Etel Adnan’s ‘Time’ Wins Best Translated Book Award

Lebanese poet-artist Etel Adnan and translator Sarah Riggs — also the winners of the 2020 Griffin Poetry Prize — have won the Best Translated Book Award, in the poetry category, for Time:

This year’s novel prize went to Daša Drndić’s EEG, translated by Celia Hawkesworth.

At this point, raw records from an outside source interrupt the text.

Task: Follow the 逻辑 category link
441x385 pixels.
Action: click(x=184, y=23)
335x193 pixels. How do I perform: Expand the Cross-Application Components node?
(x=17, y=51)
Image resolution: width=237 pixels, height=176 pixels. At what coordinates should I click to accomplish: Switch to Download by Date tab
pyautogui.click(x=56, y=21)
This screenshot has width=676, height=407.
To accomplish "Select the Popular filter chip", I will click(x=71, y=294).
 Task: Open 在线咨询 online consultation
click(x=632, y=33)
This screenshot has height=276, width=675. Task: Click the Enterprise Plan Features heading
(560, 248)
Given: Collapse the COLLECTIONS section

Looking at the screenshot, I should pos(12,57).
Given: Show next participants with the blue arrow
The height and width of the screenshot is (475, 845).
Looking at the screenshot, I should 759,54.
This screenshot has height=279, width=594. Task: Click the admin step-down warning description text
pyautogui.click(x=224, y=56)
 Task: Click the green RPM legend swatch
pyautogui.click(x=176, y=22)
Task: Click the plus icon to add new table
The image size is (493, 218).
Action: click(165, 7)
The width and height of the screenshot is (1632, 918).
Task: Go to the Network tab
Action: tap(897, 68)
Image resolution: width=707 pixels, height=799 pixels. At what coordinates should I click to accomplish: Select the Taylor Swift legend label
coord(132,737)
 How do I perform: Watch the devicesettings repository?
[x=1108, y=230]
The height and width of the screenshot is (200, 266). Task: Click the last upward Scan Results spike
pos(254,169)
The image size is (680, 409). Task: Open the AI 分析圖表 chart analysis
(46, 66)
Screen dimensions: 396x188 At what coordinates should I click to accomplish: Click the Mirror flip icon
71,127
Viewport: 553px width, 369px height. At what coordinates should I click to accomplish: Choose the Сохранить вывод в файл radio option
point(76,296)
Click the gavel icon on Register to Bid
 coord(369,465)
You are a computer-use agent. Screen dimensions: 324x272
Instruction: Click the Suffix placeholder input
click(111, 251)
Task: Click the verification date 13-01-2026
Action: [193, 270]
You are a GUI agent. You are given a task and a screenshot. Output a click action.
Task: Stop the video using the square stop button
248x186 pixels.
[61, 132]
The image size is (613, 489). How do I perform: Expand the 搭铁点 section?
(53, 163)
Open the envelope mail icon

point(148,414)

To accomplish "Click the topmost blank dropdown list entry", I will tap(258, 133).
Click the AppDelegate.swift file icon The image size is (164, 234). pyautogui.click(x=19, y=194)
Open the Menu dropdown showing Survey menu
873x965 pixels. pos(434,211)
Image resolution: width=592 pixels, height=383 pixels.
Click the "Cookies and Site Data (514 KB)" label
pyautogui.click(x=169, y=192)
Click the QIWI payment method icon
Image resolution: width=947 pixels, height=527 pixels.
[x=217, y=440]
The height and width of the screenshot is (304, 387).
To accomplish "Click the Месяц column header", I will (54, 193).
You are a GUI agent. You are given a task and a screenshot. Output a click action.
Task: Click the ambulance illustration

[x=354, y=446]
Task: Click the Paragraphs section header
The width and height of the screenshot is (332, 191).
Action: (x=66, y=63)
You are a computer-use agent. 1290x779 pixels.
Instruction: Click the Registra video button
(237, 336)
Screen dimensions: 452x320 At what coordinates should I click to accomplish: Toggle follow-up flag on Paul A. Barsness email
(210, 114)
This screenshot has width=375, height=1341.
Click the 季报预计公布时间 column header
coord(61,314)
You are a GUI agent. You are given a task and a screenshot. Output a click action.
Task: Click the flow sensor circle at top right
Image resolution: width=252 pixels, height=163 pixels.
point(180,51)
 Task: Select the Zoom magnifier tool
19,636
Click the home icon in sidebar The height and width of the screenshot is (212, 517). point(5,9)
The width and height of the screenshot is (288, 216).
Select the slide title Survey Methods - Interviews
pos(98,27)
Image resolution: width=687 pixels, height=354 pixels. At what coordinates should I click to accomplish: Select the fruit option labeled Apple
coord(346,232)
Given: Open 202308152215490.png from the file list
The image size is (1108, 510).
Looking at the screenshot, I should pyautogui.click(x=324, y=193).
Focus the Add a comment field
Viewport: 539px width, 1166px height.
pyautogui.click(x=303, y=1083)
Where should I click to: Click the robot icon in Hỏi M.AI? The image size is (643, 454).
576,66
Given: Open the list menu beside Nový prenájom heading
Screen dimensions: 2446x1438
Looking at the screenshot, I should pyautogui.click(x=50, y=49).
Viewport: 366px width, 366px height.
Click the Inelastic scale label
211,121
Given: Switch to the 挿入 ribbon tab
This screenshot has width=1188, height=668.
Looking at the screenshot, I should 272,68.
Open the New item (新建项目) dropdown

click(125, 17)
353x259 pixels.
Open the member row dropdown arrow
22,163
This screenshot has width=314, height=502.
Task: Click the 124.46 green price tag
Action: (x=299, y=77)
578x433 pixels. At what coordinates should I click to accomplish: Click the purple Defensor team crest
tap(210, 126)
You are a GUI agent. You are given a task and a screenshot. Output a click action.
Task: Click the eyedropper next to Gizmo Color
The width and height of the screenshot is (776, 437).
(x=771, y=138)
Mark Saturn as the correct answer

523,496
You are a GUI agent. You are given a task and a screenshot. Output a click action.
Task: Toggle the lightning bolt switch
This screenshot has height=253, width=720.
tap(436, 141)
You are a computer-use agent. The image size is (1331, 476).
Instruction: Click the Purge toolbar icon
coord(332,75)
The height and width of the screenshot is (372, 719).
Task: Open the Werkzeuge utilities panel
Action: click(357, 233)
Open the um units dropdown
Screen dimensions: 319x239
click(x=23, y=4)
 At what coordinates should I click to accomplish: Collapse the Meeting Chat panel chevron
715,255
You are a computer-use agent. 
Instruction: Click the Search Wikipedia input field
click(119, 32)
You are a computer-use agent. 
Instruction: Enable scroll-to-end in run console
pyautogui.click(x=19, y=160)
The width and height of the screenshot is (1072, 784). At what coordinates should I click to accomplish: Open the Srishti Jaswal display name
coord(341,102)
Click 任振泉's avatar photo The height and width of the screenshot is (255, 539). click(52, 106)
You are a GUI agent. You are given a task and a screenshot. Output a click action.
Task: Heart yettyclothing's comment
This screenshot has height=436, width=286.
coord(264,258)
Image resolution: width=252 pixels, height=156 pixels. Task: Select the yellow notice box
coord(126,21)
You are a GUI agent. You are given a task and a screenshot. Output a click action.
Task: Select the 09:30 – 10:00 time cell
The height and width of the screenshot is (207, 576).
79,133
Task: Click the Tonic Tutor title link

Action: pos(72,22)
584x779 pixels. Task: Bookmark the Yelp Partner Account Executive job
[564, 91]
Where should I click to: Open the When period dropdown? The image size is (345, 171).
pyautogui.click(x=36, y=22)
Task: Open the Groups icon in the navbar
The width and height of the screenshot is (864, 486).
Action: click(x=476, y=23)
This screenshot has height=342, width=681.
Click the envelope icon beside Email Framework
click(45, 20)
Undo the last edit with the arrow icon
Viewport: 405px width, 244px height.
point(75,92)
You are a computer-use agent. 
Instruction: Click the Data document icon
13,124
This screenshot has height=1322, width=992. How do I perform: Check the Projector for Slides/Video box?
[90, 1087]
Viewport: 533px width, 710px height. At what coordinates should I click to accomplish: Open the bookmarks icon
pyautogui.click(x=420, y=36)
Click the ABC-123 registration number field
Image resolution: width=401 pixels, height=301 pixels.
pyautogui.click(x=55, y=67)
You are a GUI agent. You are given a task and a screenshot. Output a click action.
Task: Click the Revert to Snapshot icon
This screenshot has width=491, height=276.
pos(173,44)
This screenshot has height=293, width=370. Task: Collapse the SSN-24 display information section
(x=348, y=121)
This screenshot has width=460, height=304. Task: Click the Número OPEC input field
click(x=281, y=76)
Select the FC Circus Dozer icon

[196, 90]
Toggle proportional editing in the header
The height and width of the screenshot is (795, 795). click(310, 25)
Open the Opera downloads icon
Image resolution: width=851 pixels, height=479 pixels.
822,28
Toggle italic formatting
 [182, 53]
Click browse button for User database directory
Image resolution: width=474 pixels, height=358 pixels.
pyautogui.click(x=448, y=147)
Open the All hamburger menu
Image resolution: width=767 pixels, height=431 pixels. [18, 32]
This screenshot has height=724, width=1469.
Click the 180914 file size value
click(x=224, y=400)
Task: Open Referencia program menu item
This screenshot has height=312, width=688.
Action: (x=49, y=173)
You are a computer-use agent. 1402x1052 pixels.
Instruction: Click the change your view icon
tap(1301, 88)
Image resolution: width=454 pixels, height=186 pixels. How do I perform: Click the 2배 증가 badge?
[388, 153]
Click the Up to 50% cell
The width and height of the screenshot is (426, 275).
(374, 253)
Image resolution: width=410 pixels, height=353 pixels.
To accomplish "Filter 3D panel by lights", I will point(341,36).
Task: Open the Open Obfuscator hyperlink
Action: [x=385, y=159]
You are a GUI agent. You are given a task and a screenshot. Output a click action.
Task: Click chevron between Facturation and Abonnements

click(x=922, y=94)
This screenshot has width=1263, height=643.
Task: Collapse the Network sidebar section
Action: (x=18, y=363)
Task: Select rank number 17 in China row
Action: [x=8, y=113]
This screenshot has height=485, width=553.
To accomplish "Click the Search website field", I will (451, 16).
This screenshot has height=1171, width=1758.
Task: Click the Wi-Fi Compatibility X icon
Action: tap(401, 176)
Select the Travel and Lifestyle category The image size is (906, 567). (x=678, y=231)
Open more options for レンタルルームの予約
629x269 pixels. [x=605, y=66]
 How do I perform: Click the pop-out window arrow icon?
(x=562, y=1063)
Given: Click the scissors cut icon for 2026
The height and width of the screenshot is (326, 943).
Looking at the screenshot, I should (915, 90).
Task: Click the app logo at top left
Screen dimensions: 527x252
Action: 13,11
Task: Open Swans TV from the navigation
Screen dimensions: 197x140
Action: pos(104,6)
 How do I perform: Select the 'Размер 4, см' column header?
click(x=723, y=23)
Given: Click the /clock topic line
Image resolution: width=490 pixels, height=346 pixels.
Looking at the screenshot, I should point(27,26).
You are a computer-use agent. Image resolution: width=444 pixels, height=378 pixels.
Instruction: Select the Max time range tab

Of Time, the jury said, in a prepared statement:

What’s not to savor in Etal Adnan’s philosophical and precise, yet intensely moving Time, thoughtfully and beautifully translated by Sarah Riggs? Adnan does not shy away from questions of mortality…indeed, the book’s opening stanza tells us, “I say that I’m not afraid/ of dying because I haven’t/ yet had the experience/of death.” Later in the book, we learn “There are arteries,/ veins, and other channels/ that all lead to death.” Yet despite it all, we are asked to consider that “Some flowers/ wilt tombs while/ orchards begin/ to blossom.” Indeed, the poems in these six sequences bloom with the beauty the world has to offer as well as those who have created these human-made gifts through the ages: Homer, Issa, Baudelaire, Rimbaud, Ella Fitzgerald, Bessie Smith, Shostakovich. Love, death, and the greater cosmos interweave the fabric of ours lives: “there are loves that grow/ like cancers. We attach ourselves/ to them like the body to its illness,/ the moon to the earth.” And even though we’re told that “time can’t be translated,” Sarah Riggs has done a masterful job rendering Adnan’s stunning truths.

Members of this year’s poetry jury were: Nancy Naomi Carlson (poet and translator), Patricia Lockwood (poet), Aditi Machado (poet and translator), Laura Marris (writer and translator), Brandon Shimoda (author).